INSTRUCTIONS TO FOLLOW> Pull out each line of the data below that contains the string "point", and list those lines without changes.

LISTED RECORDS>
-.-.-

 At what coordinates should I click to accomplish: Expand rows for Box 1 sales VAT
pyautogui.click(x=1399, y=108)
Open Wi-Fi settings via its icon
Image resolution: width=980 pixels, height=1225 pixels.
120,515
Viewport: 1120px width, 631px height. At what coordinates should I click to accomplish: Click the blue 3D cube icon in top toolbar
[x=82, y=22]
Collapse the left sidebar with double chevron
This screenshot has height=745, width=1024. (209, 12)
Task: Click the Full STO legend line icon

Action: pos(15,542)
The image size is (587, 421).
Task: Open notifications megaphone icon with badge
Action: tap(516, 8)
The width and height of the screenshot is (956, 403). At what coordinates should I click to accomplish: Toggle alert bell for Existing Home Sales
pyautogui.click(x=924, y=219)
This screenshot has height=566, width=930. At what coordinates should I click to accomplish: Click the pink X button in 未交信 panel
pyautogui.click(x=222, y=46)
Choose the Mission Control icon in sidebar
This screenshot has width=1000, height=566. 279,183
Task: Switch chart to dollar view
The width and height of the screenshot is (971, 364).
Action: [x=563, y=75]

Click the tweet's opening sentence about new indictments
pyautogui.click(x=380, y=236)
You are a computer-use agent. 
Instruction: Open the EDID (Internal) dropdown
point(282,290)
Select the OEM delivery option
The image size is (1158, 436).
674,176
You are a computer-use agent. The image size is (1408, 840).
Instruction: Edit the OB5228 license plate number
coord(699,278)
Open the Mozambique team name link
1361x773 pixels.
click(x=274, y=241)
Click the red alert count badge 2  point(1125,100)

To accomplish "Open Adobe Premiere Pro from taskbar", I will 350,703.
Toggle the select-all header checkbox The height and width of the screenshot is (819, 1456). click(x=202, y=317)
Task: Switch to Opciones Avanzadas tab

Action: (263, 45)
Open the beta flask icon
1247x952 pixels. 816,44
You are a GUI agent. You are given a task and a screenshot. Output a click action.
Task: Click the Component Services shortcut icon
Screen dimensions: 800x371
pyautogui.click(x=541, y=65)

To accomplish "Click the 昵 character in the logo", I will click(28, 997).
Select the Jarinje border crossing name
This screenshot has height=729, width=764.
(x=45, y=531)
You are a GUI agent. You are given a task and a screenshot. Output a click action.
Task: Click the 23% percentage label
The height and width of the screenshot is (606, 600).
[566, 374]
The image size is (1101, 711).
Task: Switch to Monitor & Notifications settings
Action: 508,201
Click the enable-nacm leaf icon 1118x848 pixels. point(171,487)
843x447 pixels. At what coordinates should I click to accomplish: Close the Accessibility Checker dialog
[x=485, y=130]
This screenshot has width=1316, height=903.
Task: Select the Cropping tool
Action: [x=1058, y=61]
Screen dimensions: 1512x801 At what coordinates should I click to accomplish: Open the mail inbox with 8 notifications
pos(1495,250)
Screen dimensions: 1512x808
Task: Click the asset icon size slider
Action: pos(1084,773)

-.-.-

COMPLETE OUTPUT>
point(282,290)
Click the red alert count badge 2  point(1125,100)
Click the enable-nacm leaf icon 1118x848 pixels. point(171,487)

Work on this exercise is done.